§ Task requirements
Only those lines from the one with "Open profile editor ellipsis button" through the last line of the material belong in the answer, each repeated exactly.

§ Given records
"""
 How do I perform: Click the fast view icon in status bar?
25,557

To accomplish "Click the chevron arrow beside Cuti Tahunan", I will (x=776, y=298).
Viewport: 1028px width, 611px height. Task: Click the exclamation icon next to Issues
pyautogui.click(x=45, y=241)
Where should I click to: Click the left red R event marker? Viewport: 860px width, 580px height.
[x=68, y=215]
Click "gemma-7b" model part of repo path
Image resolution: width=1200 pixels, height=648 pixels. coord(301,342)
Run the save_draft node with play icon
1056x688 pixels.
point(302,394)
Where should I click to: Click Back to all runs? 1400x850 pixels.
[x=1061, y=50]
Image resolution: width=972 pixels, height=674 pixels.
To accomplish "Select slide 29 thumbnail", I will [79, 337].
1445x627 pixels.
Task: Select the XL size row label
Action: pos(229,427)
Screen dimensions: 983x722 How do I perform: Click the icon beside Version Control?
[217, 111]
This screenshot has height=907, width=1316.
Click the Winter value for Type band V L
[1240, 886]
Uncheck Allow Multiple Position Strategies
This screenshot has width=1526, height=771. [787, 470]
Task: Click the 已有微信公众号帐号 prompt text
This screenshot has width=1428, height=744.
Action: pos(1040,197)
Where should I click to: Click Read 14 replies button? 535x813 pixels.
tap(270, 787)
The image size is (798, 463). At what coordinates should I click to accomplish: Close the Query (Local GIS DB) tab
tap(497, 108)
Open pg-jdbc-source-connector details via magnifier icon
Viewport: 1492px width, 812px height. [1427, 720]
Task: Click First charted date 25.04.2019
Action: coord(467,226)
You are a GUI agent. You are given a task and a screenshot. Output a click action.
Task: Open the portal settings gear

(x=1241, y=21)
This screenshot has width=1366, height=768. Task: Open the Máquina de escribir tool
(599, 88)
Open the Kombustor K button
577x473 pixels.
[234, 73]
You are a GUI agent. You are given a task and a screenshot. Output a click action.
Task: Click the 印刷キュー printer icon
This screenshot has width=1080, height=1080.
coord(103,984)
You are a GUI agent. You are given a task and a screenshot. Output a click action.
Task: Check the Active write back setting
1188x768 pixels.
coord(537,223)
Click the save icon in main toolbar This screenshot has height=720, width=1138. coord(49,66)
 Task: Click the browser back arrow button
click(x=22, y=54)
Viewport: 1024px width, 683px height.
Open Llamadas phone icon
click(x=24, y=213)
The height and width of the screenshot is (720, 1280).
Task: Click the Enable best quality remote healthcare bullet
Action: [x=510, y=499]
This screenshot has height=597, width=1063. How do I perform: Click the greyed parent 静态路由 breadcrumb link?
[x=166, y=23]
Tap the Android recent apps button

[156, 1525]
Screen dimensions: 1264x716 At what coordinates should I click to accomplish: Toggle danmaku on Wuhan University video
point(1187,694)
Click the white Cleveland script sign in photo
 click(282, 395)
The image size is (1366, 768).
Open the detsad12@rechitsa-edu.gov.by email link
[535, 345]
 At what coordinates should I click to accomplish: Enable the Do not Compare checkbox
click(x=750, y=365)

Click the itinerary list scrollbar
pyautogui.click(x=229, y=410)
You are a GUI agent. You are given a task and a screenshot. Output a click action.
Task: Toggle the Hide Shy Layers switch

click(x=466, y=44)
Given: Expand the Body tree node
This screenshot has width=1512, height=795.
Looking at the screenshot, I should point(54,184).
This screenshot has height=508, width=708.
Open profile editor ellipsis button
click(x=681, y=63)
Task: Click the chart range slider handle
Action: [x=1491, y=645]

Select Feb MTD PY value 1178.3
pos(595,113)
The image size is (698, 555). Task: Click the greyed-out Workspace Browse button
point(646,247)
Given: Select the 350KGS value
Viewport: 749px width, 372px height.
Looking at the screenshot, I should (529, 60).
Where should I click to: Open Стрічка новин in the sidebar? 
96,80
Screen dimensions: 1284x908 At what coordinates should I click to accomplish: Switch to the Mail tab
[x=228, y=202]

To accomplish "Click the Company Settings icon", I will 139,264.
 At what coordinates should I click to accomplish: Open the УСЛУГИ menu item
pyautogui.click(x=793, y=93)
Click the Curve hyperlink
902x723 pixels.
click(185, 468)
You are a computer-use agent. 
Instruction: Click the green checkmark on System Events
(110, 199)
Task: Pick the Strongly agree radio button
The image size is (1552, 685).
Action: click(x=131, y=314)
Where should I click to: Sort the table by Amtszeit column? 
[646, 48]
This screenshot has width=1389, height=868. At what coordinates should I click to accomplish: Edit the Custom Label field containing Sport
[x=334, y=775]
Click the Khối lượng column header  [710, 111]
"""
§ Task result
Open profile editor ellipsis button
click(x=681, y=63)
Task: Click the chart range slider handle
Action: [x=1491, y=645]

Select Feb MTD PY value 1178.3
pos(595,113)
The image size is (698, 555). Task: Click the greyed-out Workspace Browse button
point(646,247)
Given: Select the 350KGS value
Viewport: 749px width, 372px height.
Looking at the screenshot, I should (529, 60).
Where should I click to: Open Стрічка новин in the sidebar? 
96,80
Screen dimensions: 1284x908 At what coordinates should I click to accomplish: Switch to the Mail tab
[x=228, y=202]

To accomplish "Click the Company Settings icon", I will 139,264.
 At what coordinates should I click to accomplish: Open the УСЛУГИ menu item
pyautogui.click(x=793, y=93)
Click the Curve hyperlink
902x723 pixels.
click(185, 468)
You are a computer-use agent. 
Instruction: Click the green checkmark on System Events
(110, 199)
Task: Pick the Strongly agree radio button
The image size is (1552, 685).
Action: click(x=131, y=314)
Where should I click to: Sort the table by Amtszeit column? 
[646, 48]
This screenshot has width=1389, height=868. At what coordinates should I click to accomplish: Edit the Custom Label field containing Sport
[x=334, y=775]
Click the Khối lượng column header  [710, 111]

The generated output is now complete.